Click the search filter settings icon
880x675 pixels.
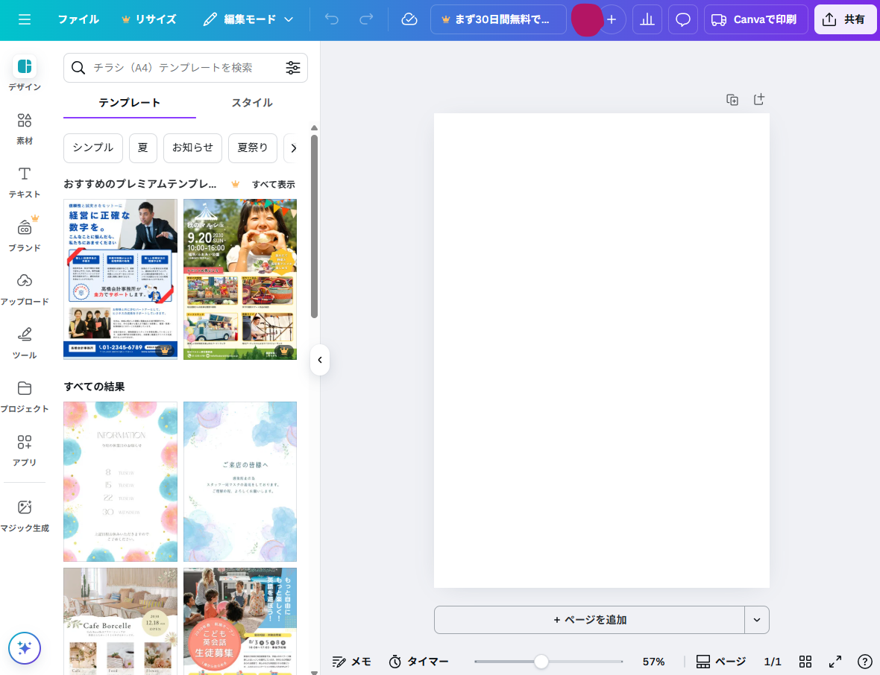(x=293, y=68)
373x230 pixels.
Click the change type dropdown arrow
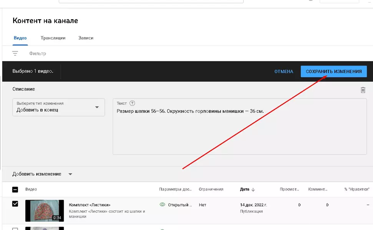pyautogui.click(x=97, y=107)
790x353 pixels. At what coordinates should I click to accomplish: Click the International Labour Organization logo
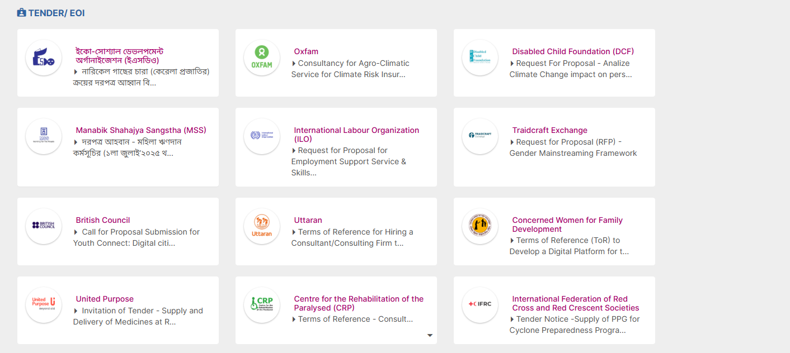tap(262, 136)
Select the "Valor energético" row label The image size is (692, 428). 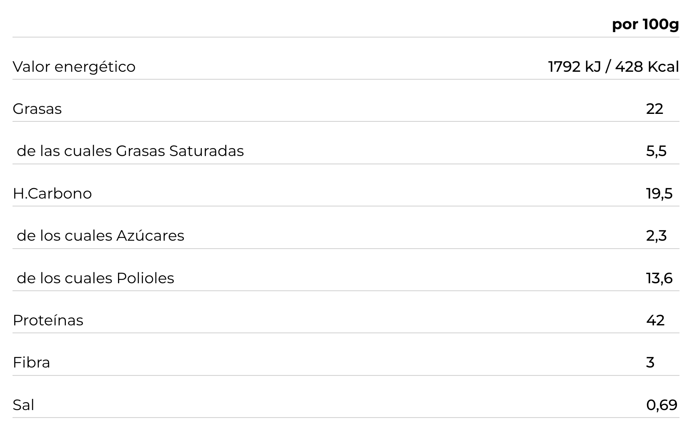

• _WHAT TO WORK ON_
I need the lines from the one holding "790x353 pixels. At" through the last line of the entries set down exactly, with every picture left out.

• _SOLUTION TO THE PROBLEM_
790x353 pixels. At what coordinates should I click to accomplish: Click the International Labour Organization logo
tap(262, 136)
Select the "Valor energético" row label The image size is (692, 428). 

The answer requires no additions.